### Information shown
===
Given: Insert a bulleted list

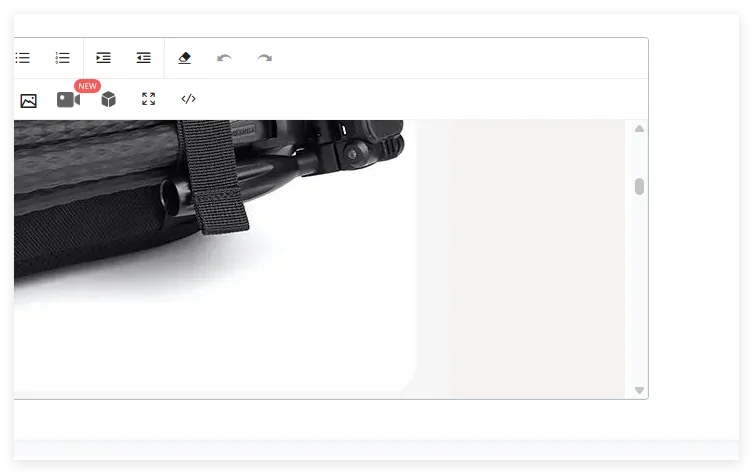Looking at the screenshot, I should point(22,58).
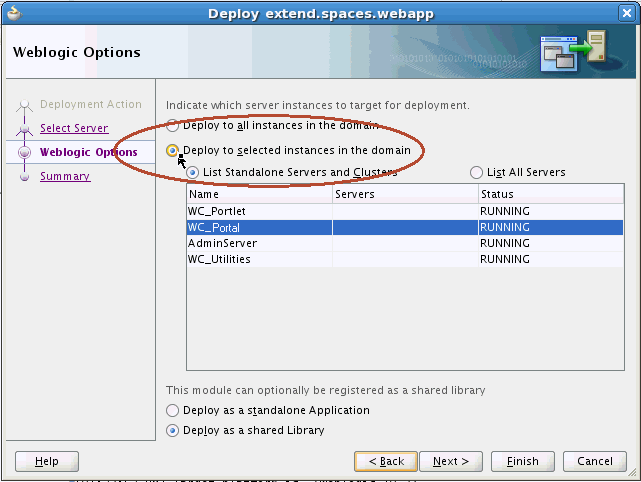Image resolution: width=641 pixels, height=482 pixels.
Task: Click the Summary step bullet icon
Action: pos(24,177)
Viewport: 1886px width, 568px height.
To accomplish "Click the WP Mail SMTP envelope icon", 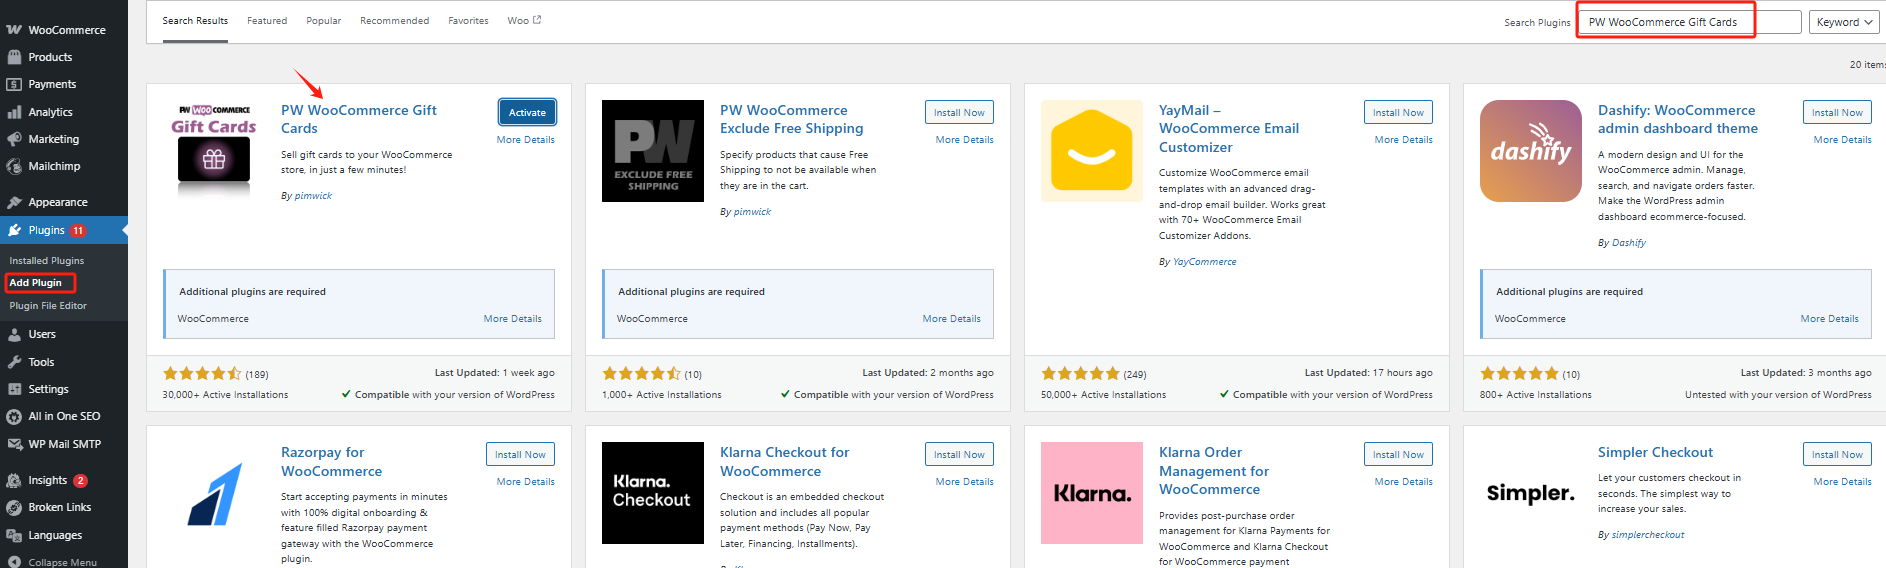I will click(x=14, y=444).
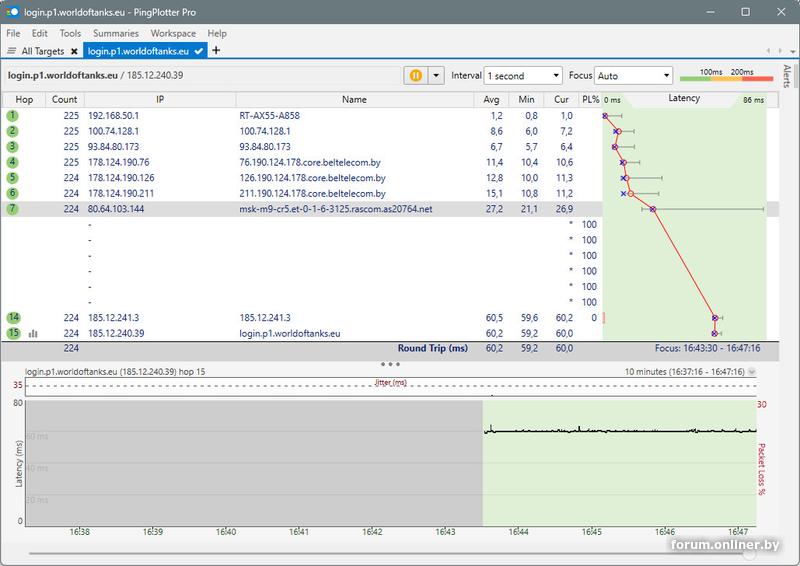
Task: Open the Workspace menu
Action: (173, 33)
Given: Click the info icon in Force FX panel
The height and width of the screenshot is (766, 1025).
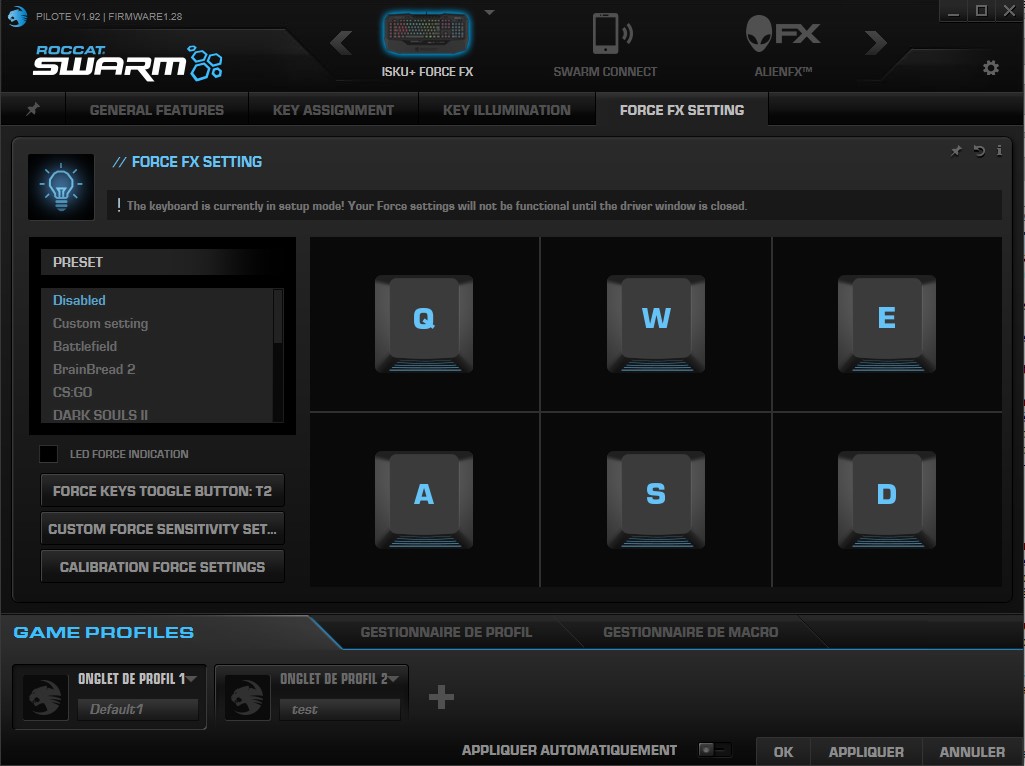Looking at the screenshot, I should coord(999,151).
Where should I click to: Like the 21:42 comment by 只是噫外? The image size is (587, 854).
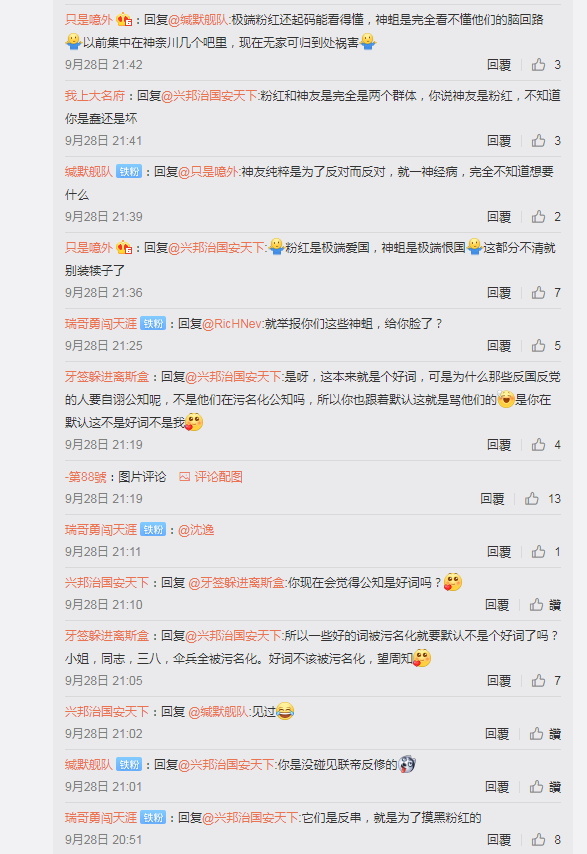click(539, 65)
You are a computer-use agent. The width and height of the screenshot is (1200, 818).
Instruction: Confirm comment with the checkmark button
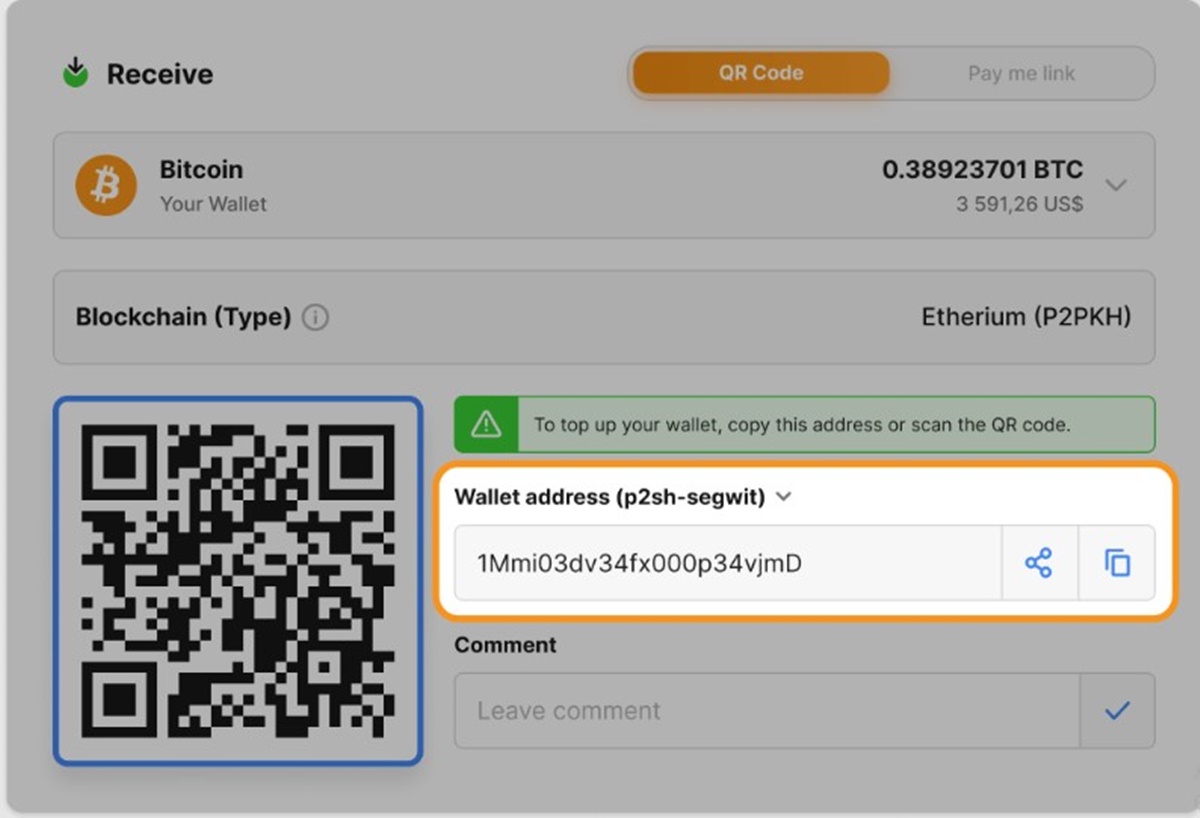(1117, 711)
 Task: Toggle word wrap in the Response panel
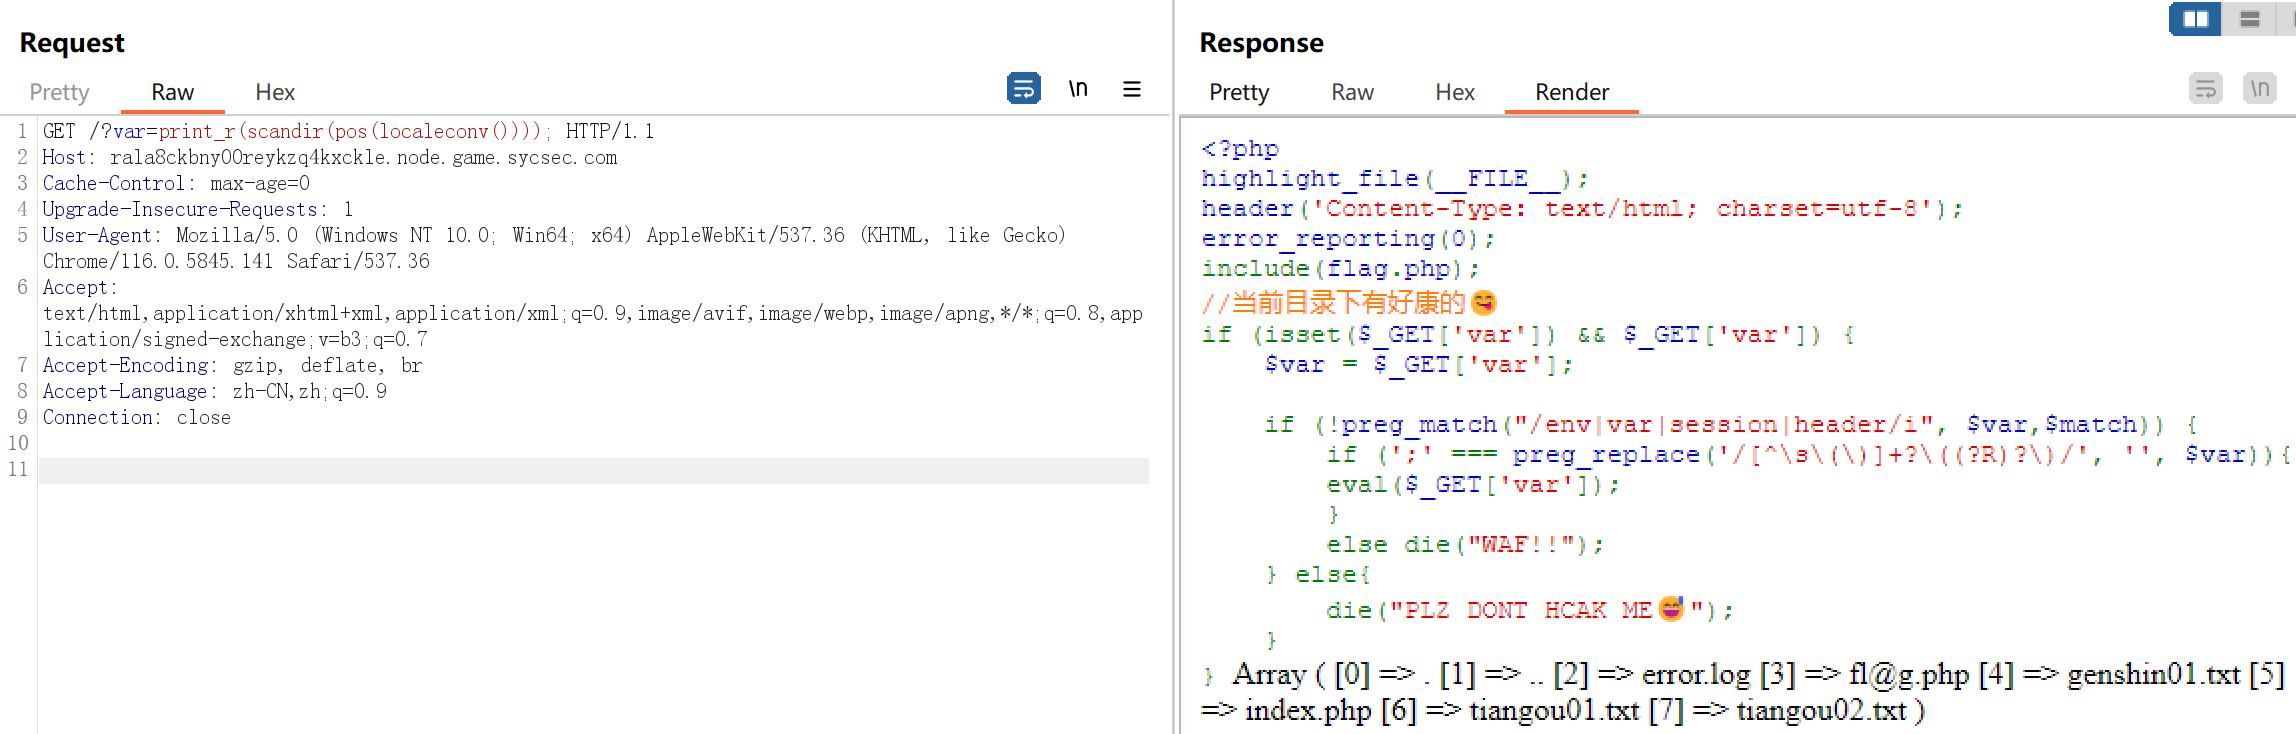pyautogui.click(x=2205, y=89)
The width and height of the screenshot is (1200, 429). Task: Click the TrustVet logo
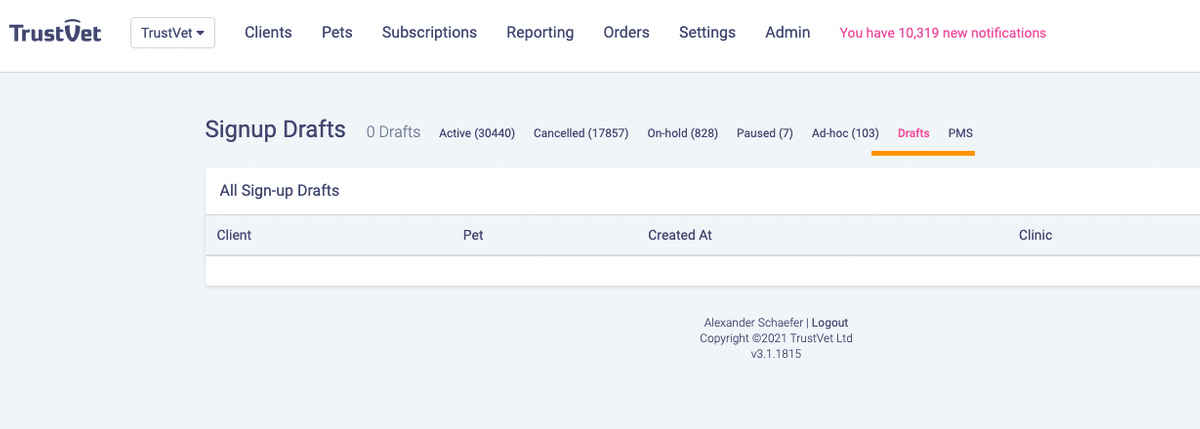click(55, 33)
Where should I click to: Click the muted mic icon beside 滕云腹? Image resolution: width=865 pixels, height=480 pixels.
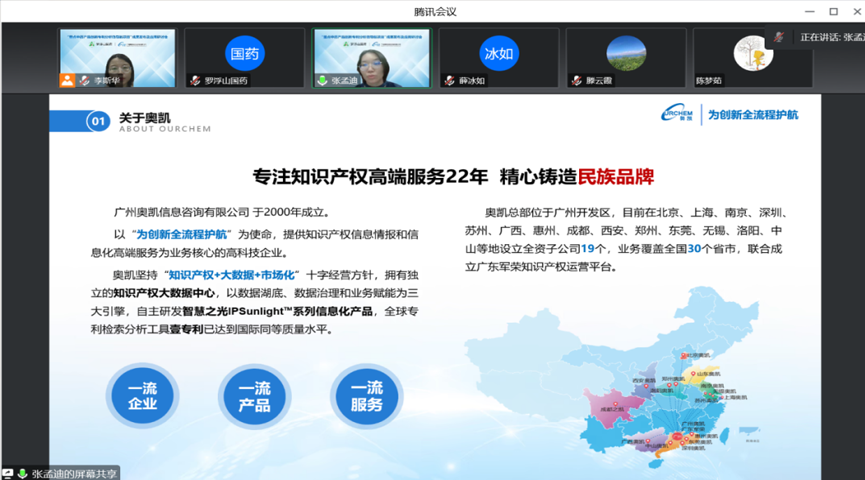click(x=577, y=80)
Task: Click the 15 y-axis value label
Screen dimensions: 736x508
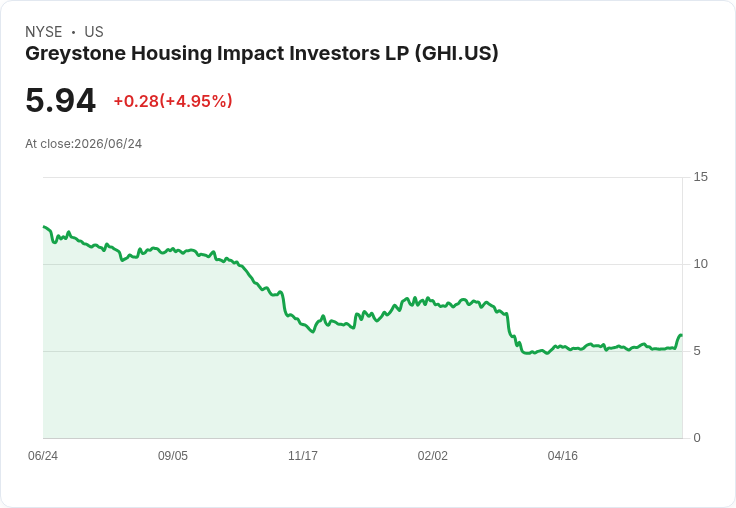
===
### Requirement
Reproduce the lines of the data that run from the one containing "You are a computer-use" to the final line, both included, exactly as they appear and without the pictures.

### Answer section
You are a computer-use agent. The width and height of the screenshot is (1200, 818).
Instruction: Confirm comment with the checkmark button
(1117, 711)
 Task: Toggle word wrap in the Response panel
pyautogui.click(x=2205, y=89)
The width and height of the screenshot is (1200, 429). Task: Click the TrustVet logo
click(55, 33)
Where should I click to: Click the muted mic icon beside 滕云腹? Image resolution: width=865 pixels, height=480 pixels.
click(x=577, y=80)
Task: Click the 15 y-axis value label
Screen dimensions: 736x508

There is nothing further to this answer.